01 February 2007
United States Warns Iran to Stop Arming Iraqi Militias
Iranian government must "cease and desist," says State's Burns
Washington – Iran must stop arming Iraq’s Shiite insurgents, says Under Secretary of State R. Nicholas Burns.
“This is a very serious situation, and the message from the United States is Iran should cease and desist,” Burns said in a February 1 interview with National Public Radio.
Burns said the United States has been tracking expanding contacts between Iranian security services and Iraq’s Shiite militias for the past two years and have warned the Iranian government privately to stop destabilizing their Iraqi neighbors.
U.S. political and military officials have repeatedly accused the Iranian government of supporting several groups active in the ongoing sectarian violence that has destabilized the country and complicated efforts by the democratically elected government of Nuri al-Maliki to promote political reconciliation among the country’s Sunni, Shiite and Kurdish communities. (See related article.)
Of particular concern to the United States are “very sophisticated” bomb components seized by coalition forces from insurgents that intelligence analysts have traced back to Tehran. The devices frequently are used to target Iraqi civilians as well as U.S.-led coalition forces.
In December 2006 and again on January 11, U.S. forces detained groups of Iranians operating secretly in Iraq without diplomatic status who might have been involved with militia operations against U.S. forces. Although detainees from the first incident since have been released, the second group remains in coalition custody. (See related article.)
“The Iranian paramilitary and intelligence forces, who we believe are in Iraq, are not there under U.N. authorization or at the invitation of the Iraqi government. So there's a clear legal -- and I would say political and moral -- difference between what the United States is doing, which is to try to unify Iraq and bring the country to a greater measure of stability, and what the Iranians are doing,” Burns said.
The Iranian government’s actions in Iraq, Burns said, are an indicator of its larger agenda. “Iran is seeking a position of dominance in the Middle East,” he said.

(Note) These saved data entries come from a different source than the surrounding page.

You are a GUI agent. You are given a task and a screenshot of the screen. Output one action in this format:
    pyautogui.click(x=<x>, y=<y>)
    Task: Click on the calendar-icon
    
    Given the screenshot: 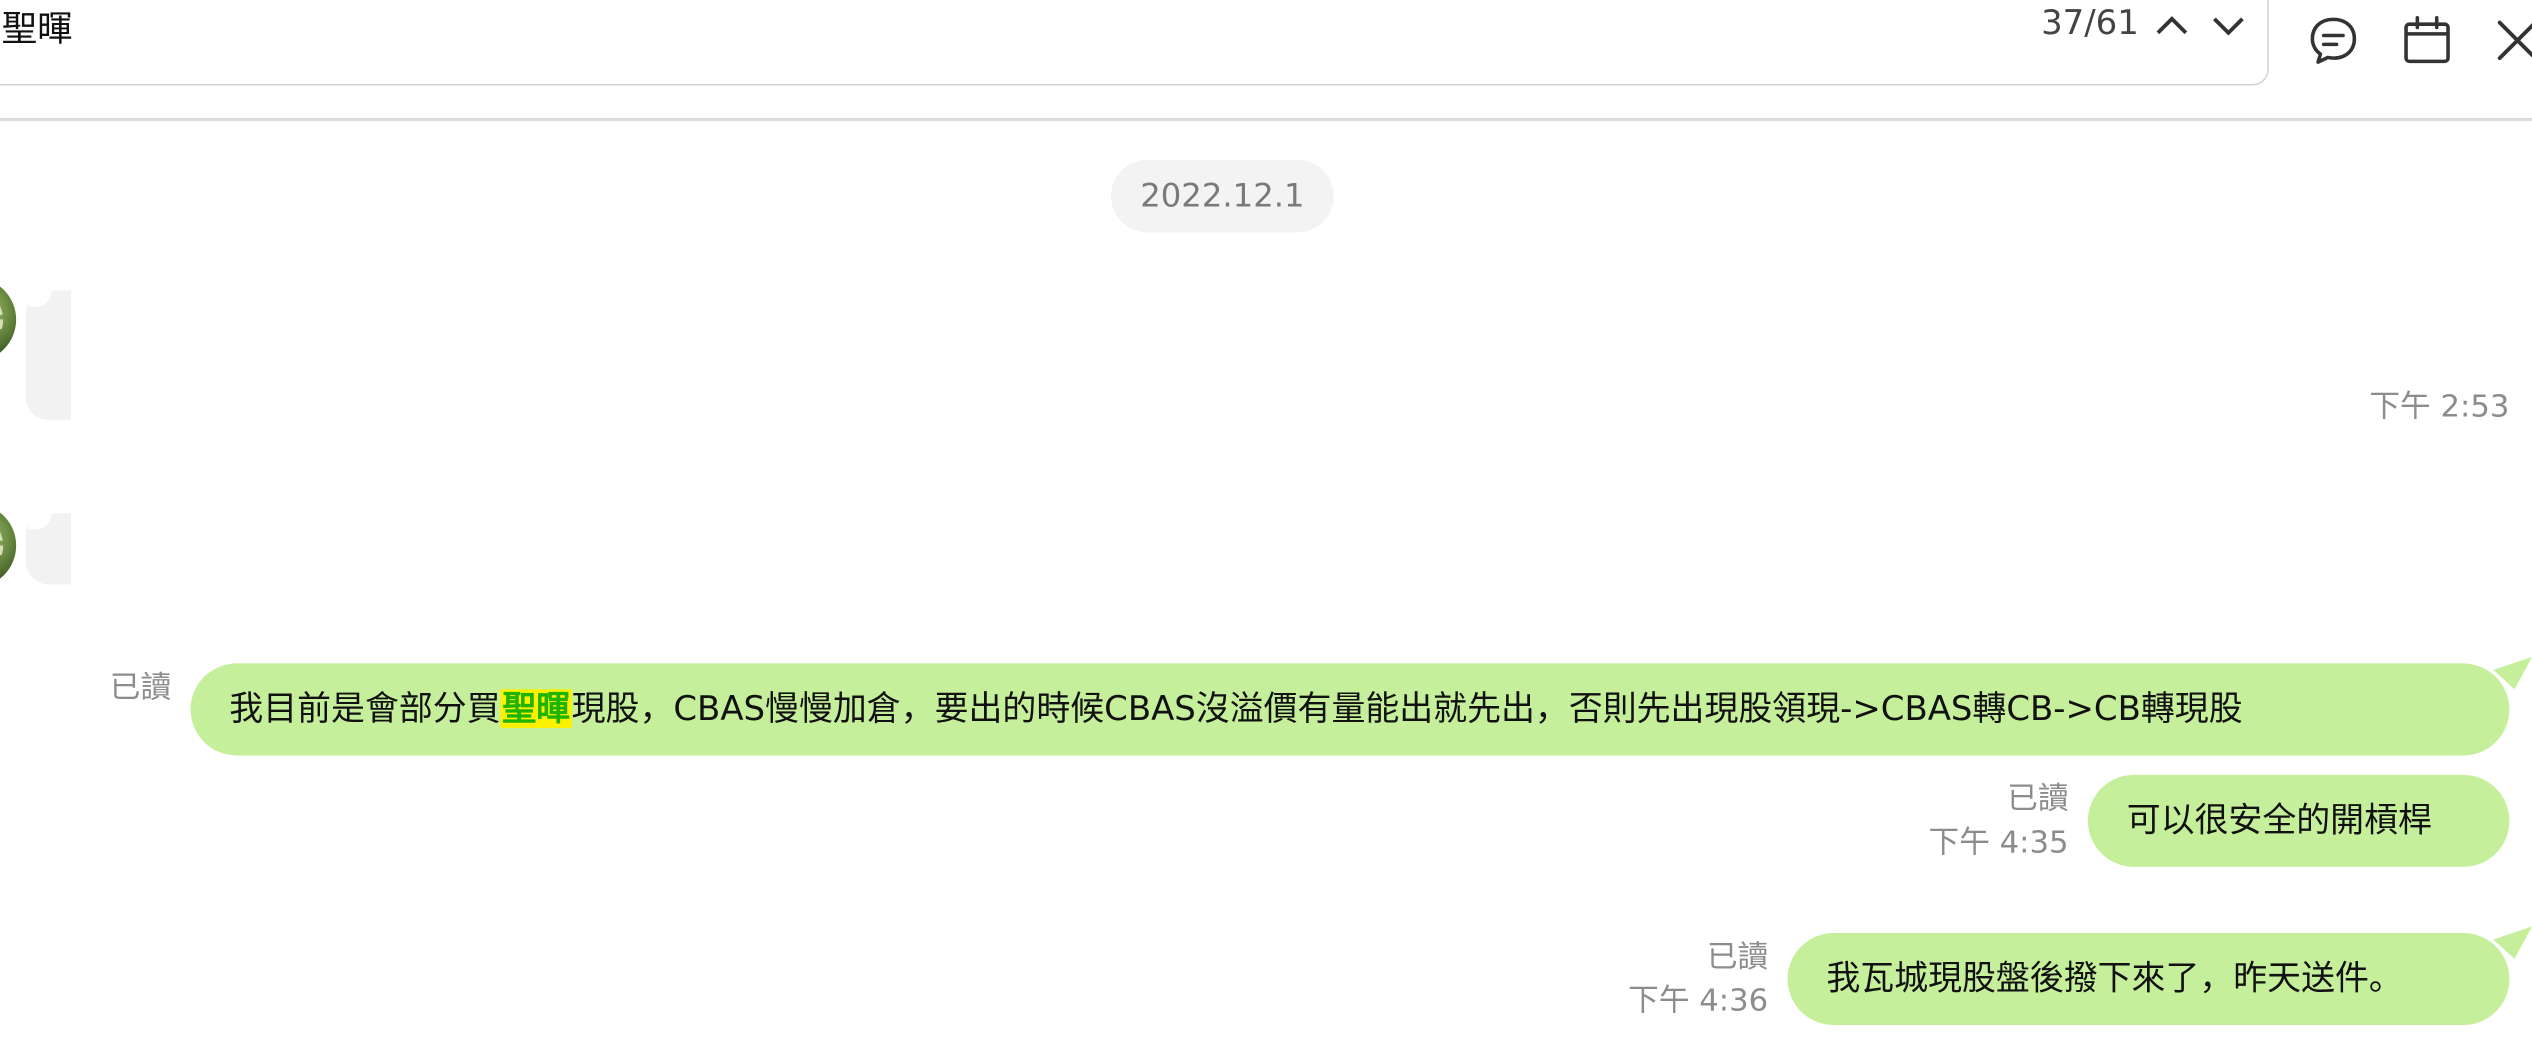 What is the action you would take?
    pyautogui.click(x=2428, y=40)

Recent news reports of an increased U.S. naval presence in the Gulf and President Bush’s January 29 pledge that the United States would deal firmly with Iranians found working with Iraqi militias to target coalition forces have led to concerns about a U.S. military strike against Iran.
“I don't believe that a military conflict with Iran is inevitable,” Burns said. “I think that if we're patient and we're skillful, we can have a diplomatic solution to these problems.” (See related article.)
But, he added, “the Iranians need to understand they can't come barging into a situation and express what they want and seek a position of dominance without some kind of reaction from the moderate Arab states and from the United States.”